▸ **REQUIREMENT 1**: Say whether each statement agrees with the article on Oregon Republicans below, answering yes or no and quoting the deciding words: (a) Dallas Heard will give up his seat in the Senate; (b) Herman Baertschiger will lead the party for now; (c) Knute Buehler lost to Gov. Kate Brown in 2018.
▸ **REQUIREMENT 2**: According to the article on Oregon Republicans below, how many registered Republicans are there in Oregon?
▸ **REQUIREMENT 3**: Pick up the article on Oregon Republicans below at the point where it stops, and keep writing it.

▸ **SOURCE PASSAGE**:

*** Block opens ***

SALEM, Ore. — While they've been mostly shut out of statewide office for decades, there are still 730,000 registered Republicans in the state of Oregon, according to state records. With a wide-open race for governor, and significant frustration among voters with the way things are going now under Democratic leadership, could this be their year?
It could be — if the party can get its act together.
Earlier this month, Republican state Sen. Dallas Heard stepped down from his role as chair of the Oregon Republican Party. Heard will keep his seat in the Senate, but he said he'll no longer be in charge of the party. Vice-chair Herman Baertschiger will lead the party for now.
In a letter that was shared on social media, Heard cited "wickedness within our party," said "communist psychological warfare tactics" were being used to "destroy anyone of true character" and said the "endless slander, gossip, conspiracies, sabotage, lies, hatred, pointless criticism, blocking of ideas, and mutiny" brought against his administration by members of his own party had "broken his spirit."
Heard is among the most extreme in his party; he supported the Jan. 6 insurrection at the U.S. Capitol and the riot at the Oregon State Capitol weeks earlier, and has been a vocal opponent of masks, vaccine mandates and all other COVID restrictions, even forming a group called "Citizens Against Tyranny." Heard has also made it a practice to vote against bills, even those he agreed with, to protest the Capitol being closed to the public during the pandemic.
Knute Buehler, a de facto leader of the party in Oregon, left the Republican Party last year. Buehler, a moderate Republican who lost to Gov. Kate Brown in 2018, left after the state GOP declared the Jan. 6 insurrection at the U.S. Capitol a "false flag."

*** Block closes ***

▸ **INFORMATION**:
*** Block opens ***

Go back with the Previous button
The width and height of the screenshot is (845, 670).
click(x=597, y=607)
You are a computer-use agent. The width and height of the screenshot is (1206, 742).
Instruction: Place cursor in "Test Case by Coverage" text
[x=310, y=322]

*** Block closes ***

▸ **ANSWER 1**:
(a) No: "Heard will keep his seat in the Senate"
(b) Yes: "Vice-chair Herman Baertschiger will lead the party for now."
(c) Yes: "Buehler, a moderate Republican who lost to Gov. Kate Brown in 2018"

▸ **ANSWER 2**: 730,000, according to state records.

▸ **ANSWER 3**:
When Heard took over after Bill Currier, it signaled the party was comfortable moving further to the right. In 2022, that might no longer be true, said veteran Republican strategist Rebecca Tweed.
"It seemed like, for a while, the louder and more extreme and the higher your litmus test was, the more Republican you were," Tweed said. "The electorate is not really responding well to that."
Tweed has run more than 80 campaigns in Oregon. She says the party is turning its focus from the past to the future, and becoming more moderate.
"If you look at Senator Heard, who became the chair, part of that slate of Republicans that took over the GOP were supposed to bring change. They were supposed to bring a different attitude. And instead, there was a year where Republicans didn't have a lot of energy. And that anger that Senator Heard was bringing, folks in the party didn't want that. They want to move forward."
Seventeen Republicans have officially entered the race for Oregon governor. The primary election is May 17.